> WHAT YOU HAVE TO DO: Can the data below be set down again exactly, line for line?
___ EXCERPTED RECORDS
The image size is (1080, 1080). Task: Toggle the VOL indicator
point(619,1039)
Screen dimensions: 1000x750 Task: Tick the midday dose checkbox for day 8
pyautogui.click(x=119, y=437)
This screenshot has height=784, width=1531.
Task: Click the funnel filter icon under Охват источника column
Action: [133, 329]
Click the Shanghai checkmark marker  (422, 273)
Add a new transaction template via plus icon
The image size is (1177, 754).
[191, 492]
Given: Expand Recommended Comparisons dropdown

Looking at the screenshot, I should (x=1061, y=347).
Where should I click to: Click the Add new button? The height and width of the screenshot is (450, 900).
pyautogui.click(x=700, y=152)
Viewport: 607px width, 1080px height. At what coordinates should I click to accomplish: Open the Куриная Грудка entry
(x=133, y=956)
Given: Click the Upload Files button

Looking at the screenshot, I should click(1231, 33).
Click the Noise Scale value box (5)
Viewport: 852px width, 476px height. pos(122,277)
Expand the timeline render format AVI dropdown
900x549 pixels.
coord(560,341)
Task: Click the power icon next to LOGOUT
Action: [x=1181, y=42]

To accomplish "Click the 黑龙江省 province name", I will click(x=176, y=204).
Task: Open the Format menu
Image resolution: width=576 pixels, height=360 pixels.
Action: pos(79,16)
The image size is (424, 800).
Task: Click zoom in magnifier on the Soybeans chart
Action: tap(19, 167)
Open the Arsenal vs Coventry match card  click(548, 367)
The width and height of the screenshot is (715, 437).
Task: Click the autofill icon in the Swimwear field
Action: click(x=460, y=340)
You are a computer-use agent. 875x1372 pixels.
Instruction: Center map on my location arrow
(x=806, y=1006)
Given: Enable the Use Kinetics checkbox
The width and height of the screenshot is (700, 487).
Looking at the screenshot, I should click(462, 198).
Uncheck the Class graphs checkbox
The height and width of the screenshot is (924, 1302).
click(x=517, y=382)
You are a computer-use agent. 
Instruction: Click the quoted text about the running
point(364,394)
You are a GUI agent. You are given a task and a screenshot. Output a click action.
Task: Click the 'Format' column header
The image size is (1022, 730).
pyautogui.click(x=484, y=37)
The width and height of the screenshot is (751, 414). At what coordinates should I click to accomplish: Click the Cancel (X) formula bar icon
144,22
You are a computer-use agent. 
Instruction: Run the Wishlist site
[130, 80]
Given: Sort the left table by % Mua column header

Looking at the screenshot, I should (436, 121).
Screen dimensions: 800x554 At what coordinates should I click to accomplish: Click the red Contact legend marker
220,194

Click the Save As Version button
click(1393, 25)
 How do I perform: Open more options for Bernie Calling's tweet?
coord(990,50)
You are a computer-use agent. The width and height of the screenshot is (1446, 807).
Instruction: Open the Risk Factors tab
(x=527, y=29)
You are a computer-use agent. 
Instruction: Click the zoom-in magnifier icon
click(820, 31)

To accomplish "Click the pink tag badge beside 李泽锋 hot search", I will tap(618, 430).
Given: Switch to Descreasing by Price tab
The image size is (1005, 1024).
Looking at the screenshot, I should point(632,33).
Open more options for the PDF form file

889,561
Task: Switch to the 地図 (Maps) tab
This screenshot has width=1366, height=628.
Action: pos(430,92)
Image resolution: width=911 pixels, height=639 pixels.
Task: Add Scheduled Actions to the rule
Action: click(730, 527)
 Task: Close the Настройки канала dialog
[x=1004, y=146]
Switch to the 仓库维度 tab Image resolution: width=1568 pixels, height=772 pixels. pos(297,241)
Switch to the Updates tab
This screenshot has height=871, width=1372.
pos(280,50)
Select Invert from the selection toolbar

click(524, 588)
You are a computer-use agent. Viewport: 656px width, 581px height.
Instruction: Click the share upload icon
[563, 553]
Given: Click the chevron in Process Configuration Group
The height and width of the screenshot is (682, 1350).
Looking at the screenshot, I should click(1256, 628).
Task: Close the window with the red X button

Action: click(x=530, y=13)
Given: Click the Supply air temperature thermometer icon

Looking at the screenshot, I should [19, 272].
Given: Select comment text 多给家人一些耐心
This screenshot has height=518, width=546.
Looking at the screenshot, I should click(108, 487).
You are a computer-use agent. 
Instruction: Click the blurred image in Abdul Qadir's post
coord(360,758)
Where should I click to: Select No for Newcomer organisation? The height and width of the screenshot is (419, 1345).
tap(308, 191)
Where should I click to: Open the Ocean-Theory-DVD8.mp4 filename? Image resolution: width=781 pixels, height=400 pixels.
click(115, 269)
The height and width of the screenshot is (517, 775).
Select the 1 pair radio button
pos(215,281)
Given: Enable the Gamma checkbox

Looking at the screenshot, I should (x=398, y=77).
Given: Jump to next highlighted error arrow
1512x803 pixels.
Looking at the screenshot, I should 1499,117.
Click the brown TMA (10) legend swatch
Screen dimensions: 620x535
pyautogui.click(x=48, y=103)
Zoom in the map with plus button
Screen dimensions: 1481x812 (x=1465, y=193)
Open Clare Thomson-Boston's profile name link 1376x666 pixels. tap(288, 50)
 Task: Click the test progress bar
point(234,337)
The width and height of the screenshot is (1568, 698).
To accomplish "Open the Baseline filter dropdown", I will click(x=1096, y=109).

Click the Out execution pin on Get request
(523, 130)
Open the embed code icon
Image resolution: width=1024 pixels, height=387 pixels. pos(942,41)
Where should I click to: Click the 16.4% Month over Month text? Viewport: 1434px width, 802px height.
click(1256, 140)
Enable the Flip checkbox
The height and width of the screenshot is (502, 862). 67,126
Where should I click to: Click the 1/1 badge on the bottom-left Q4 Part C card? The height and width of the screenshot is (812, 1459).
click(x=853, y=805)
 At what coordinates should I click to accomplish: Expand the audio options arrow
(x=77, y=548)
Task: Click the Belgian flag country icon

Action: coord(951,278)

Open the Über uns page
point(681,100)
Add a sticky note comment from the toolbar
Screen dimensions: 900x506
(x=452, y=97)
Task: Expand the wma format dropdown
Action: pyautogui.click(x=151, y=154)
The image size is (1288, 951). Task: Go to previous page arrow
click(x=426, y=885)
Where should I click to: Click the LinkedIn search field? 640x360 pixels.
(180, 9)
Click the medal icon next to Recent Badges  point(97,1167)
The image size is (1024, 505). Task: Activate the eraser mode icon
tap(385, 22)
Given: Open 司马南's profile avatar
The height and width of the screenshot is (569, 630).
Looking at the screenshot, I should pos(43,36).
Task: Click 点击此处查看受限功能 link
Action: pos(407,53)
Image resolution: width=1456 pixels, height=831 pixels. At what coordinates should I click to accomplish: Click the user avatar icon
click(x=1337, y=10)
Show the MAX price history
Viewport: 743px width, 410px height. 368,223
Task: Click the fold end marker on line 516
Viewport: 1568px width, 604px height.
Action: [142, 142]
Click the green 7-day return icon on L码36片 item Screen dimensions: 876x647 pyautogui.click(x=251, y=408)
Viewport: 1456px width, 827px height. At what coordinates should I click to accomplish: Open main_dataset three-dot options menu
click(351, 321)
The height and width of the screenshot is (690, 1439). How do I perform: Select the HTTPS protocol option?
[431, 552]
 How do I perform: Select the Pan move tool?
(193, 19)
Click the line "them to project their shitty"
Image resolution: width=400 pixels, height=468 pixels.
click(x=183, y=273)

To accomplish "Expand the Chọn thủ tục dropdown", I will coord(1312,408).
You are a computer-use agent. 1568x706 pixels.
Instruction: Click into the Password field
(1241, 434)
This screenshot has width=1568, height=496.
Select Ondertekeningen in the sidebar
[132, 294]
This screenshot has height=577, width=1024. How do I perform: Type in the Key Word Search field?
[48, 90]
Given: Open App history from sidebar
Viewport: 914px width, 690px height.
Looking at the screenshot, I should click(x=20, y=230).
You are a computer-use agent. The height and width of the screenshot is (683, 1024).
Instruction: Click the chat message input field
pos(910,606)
______
> THE ANSWER:
The image size is (1080, 1080). Task: Toggle the VOL indicator
point(619,1039)
Screen dimensions: 1000x750 Task: Tick the midday dose checkbox for day 8
pyautogui.click(x=119, y=437)
This screenshot has height=784, width=1531.
Task: Click the funnel filter icon under Охват источника column
Action: [133, 329]
Click the Shanghai checkmark marker  (422, 273)
Add a new transaction template via plus icon
The image size is (1177, 754).
[191, 492]
Given: Expand Recommended Comparisons dropdown

Looking at the screenshot, I should (x=1061, y=347).
Where should I click to: Click the Add new button? The height and width of the screenshot is (450, 900).
pyautogui.click(x=700, y=152)
Viewport: 607px width, 1080px height. At what coordinates should I click to accomplish: Open the Куриная Грудка entry
(x=133, y=956)
Given: Click the Upload Files button

Looking at the screenshot, I should click(1231, 33).
Click the Noise Scale value box (5)
Viewport: 852px width, 476px height. pos(122,277)
Expand the timeline render format AVI dropdown
900x549 pixels.
coord(560,341)
Task: Click the power icon next to LOGOUT
Action: [x=1181, y=42]

To accomplish "Click the 黑龙江省 province name", I will click(x=176, y=204).
Task: Open the Format menu
Image resolution: width=576 pixels, height=360 pixels.
Action: pos(79,16)
The image size is (424, 800).
Task: Click zoom in magnifier on the Soybeans chart
Action: tap(19, 167)
Open the Arsenal vs Coventry match card  click(548, 367)
The width and height of the screenshot is (715, 437).
Task: Click the autofill icon in the Swimwear field
Action: click(x=460, y=340)
You are a computer-use agent. 875x1372 pixels.
Instruction: Center map on my location arrow
(x=806, y=1006)
Given: Enable the Use Kinetics checkbox
The width and height of the screenshot is (700, 487).
Looking at the screenshot, I should click(462, 198).
Uncheck the Class graphs checkbox
The height and width of the screenshot is (924, 1302).
click(x=517, y=382)
You are a computer-use agent. 
Instruction: Click the quoted text about the running
point(364,394)
You are a GUI agent. You are given a task and a screenshot. Output a click action.
Task: Click the 'Format' column header
The image size is (1022, 730).
pyautogui.click(x=484, y=37)
The width and height of the screenshot is (751, 414). At what coordinates should I click to accomplish: Click the Cancel (X) formula bar icon
144,22
You are a computer-use agent. 
Instruction: Run the Wishlist site
[130, 80]
Given: Sort the left table by % Mua column header

Looking at the screenshot, I should (436, 121).
Screen dimensions: 800x554 At what coordinates should I click to accomplish: Click the red Contact legend marker
220,194

Click the Save As Version button
click(1393, 25)
 How do I perform: Open more options for Bernie Calling's tweet?
coord(990,50)
You are a computer-use agent. The width and height of the screenshot is (1446, 807).
Instruction: Open the Risk Factors tab
(x=527, y=29)
You are a computer-use agent. 
Instruction: Click the zoom-in magnifier icon
click(820, 31)

To accomplish "Click the pink tag badge beside 李泽锋 hot search", I will tap(618, 430).
Given: Switch to Descreasing by Price tab
The image size is (1005, 1024).
Looking at the screenshot, I should point(632,33).
Open more options for the PDF form file

889,561
Task: Switch to the 地図 (Maps) tab
This screenshot has width=1366, height=628.
Action: pos(430,92)
Image resolution: width=911 pixels, height=639 pixels.
Task: Add Scheduled Actions to the rule
Action: click(730, 527)
 Task: Close the Настройки канала dialog
[x=1004, y=146]
Switch to the 仓库维度 tab Image resolution: width=1568 pixels, height=772 pixels. pos(297,241)
Switch to the Updates tab
This screenshot has height=871, width=1372.
pos(280,50)
Select Invert from the selection toolbar

click(524, 588)
You are a computer-use agent. Viewport: 656px width, 581px height.
Instruction: Click the share upload icon
[563, 553]
Given: Click the chevron in Process Configuration Group
The height and width of the screenshot is (682, 1350).
Looking at the screenshot, I should click(1256, 628).
Task: Close the window with the red X button

Action: click(x=530, y=13)
Given: Click the Supply air temperature thermometer icon

Looking at the screenshot, I should [19, 272].
Given: Select comment text 多给家人一些耐心
This screenshot has height=518, width=546.
Looking at the screenshot, I should click(108, 487).
You are a computer-use agent. 
Instruction: Click the blurred image in Abdul Qadir's post
coord(360,758)
Where should I click to: Select No for Newcomer organisation? The height and width of the screenshot is (419, 1345).
tap(308, 191)
Where should I click to: Open the Ocean-Theory-DVD8.mp4 filename? Image resolution: width=781 pixels, height=400 pixels.
click(115, 269)
The height and width of the screenshot is (517, 775).
Select the 1 pair radio button
pos(215,281)
Given: Enable the Gamma checkbox

Looking at the screenshot, I should (x=398, y=77).
Given: Jump to next highlighted error arrow
1512x803 pixels.
Looking at the screenshot, I should 1499,117.
Click the brown TMA (10) legend swatch
Screen dimensions: 620x535
pyautogui.click(x=48, y=103)
Zoom in the map with plus button
Screen dimensions: 1481x812 (x=1465, y=193)
Open Clare Thomson-Boston's profile name link 1376x666 pixels. tap(288, 50)
 Task: Click the test progress bar
point(234,337)
The width and height of the screenshot is (1568, 698).
To accomplish "Open the Baseline filter dropdown", I will click(x=1096, y=109).

Click the Out execution pin on Get request
(523, 130)
Open the embed code icon
Image resolution: width=1024 pixels, height=387 pixels. pos(942,41)
Where should I click to: Click the 16.4% Month over Month text? Viewport: 1434px width, 802px height.
click(1256, 140)
Enable the Flip checkbox
The height and width of the screenshot is (502, 862). 67,126
Where should I click to: Click the 1/1 badge on the bottom-left Q4 Part C card? The height and width of the screenshot is (812, 1459).
click(x=853, y=805)
 At what coordinates should I click to accomplish: Expand the audio options arrow
(x=77, y=548)
Task: Click the Belgian flag country icon

Action: coord(951,278)

Open the Über uns page
point(681,100)
Add a sticky note comment from the toolbar
Screen dimensions: 900x506
(x=452, y=97)
Task: Expand the wma format dropdown
Action: pyautogui.click(x=151, y=154)
The image size is (1288, 951). Task: Go to previous page arrow
click(x=426, y=885)
Where should I click to: Click the LinkedIn search field? 640x360 pixels.
(180, 9)
Click the medal icon next to Recent Badges  point(97,1167)
The image size is (1024, 505). Task: Activate the eraser mode icon
tap(385, 22)
Given: Open 司马南's profile avatar
The height and width of the screenshot is (569, 630).
Looking at the screenshot, I should pos(43,36).
Task: Click 点击此处查看受限功能 link
Action: pos(407,53)
Image resolution: width=1456 pixels, height=831 pixels. At what coordinates should I click to accomplish: Click the user avatar icon
click(x=1337, y=10)
Show the MAX price history
Viewport: 743px width, 410px height. 368,223
Task: Click the fold end marker on line 516
Viewport: 1568px width, 604px height.
Action: [142, 142]
Click the green 7-day return icon on L码36片 item Screen dimensions: 876x647 pyautogui.click(x=251, y=408)
Viewport: 1456px width, 827px height. At what coordinates should I click to accomplish: Open main_dataset three-dot options menu
click(351, 321)
The height and width of the screenshot is (690, 1439). How do I perform: Select the HTTPS protocol option?
[431, 552]
 How do I perform: Select the Pan move tool?
(193, 19)
Click the line "them to project their shitty"
Image resolution: width=400 pixels, height=468 pixels.
click(x=183, y=273)

To accomplish "Expand the Chọn thủ tục dropdown", I will coord(1312,408).
You are a computer-use agent. 1568x706 pixels.
Instruction: Click into the Password field
(1241, 434)
This screenshot has width=1568, height=496.
Select Ondertekeningen in the sidebar
[132, 294]
This screenshot has height=577, width=1024. How do I perform: Type in the Key Word Search field?
[48, 90]
Given: Open App history from sidebar
Viewport: 914px width, 690px height.
Looking at the screenshot, I should click(x=20, y=230).
You are a computer-use agent. The height and width of the screenshot is (683, 1024).
Instruction: Click the chat message input field
pos(910,606)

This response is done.